Instructions to follow:
Without any of its pictures, the listing below should be output exactly.

Dataset records:
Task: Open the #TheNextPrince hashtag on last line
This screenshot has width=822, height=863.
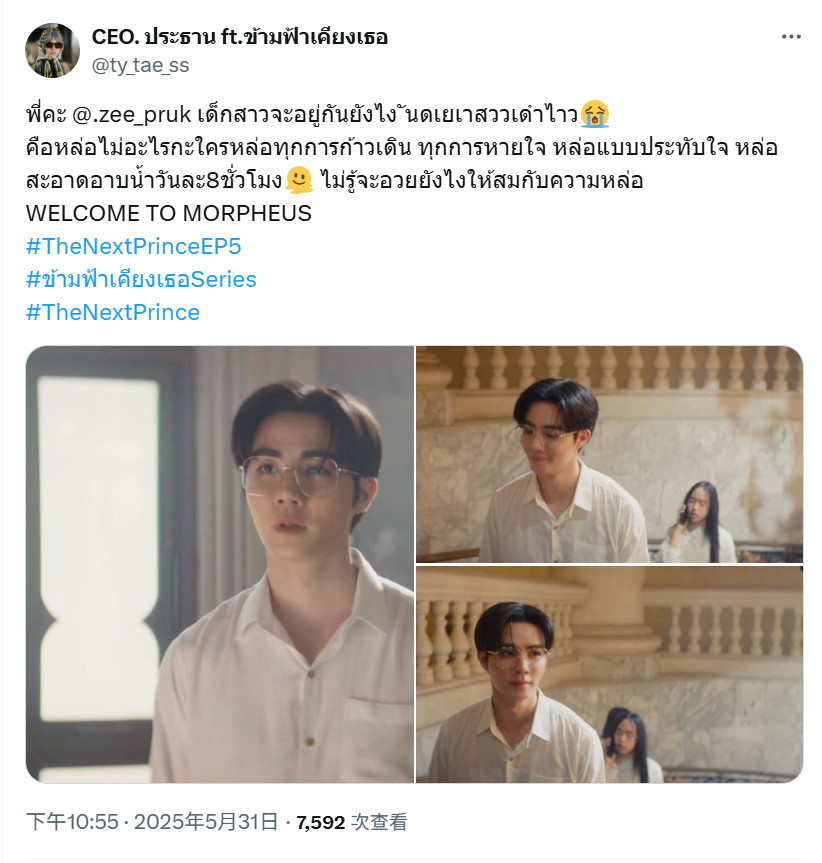Action: click(x=113, y=312)
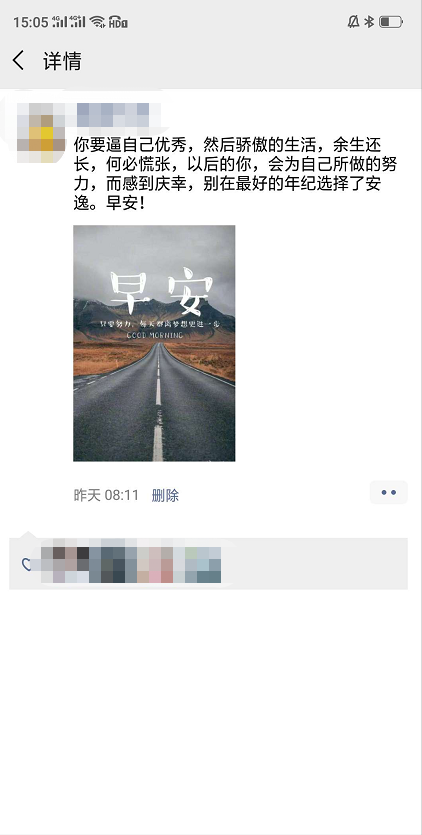Go back using the left arrow
Image resolution: width=422 pixels, height=835 pixels.
19,61
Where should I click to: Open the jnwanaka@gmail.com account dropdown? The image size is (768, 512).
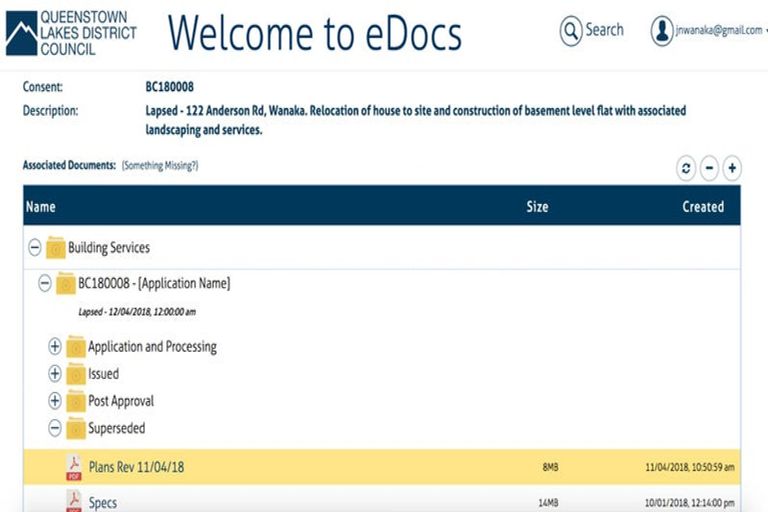click(x=718, y=31)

Answer to this exercise:
Task: Open the #TheNextPrince hashtag on last line
This screenshot has width=822, height=863.
Action: click(x=113, y=312)
Go back using the left arrow
Image resolution: width=422 pixels, height=835 pixels.
19,61
Where should I click to: Open the jnwanaka@gmail.com account dropdown? The image size is (768, 512).
click(x=718, y=31)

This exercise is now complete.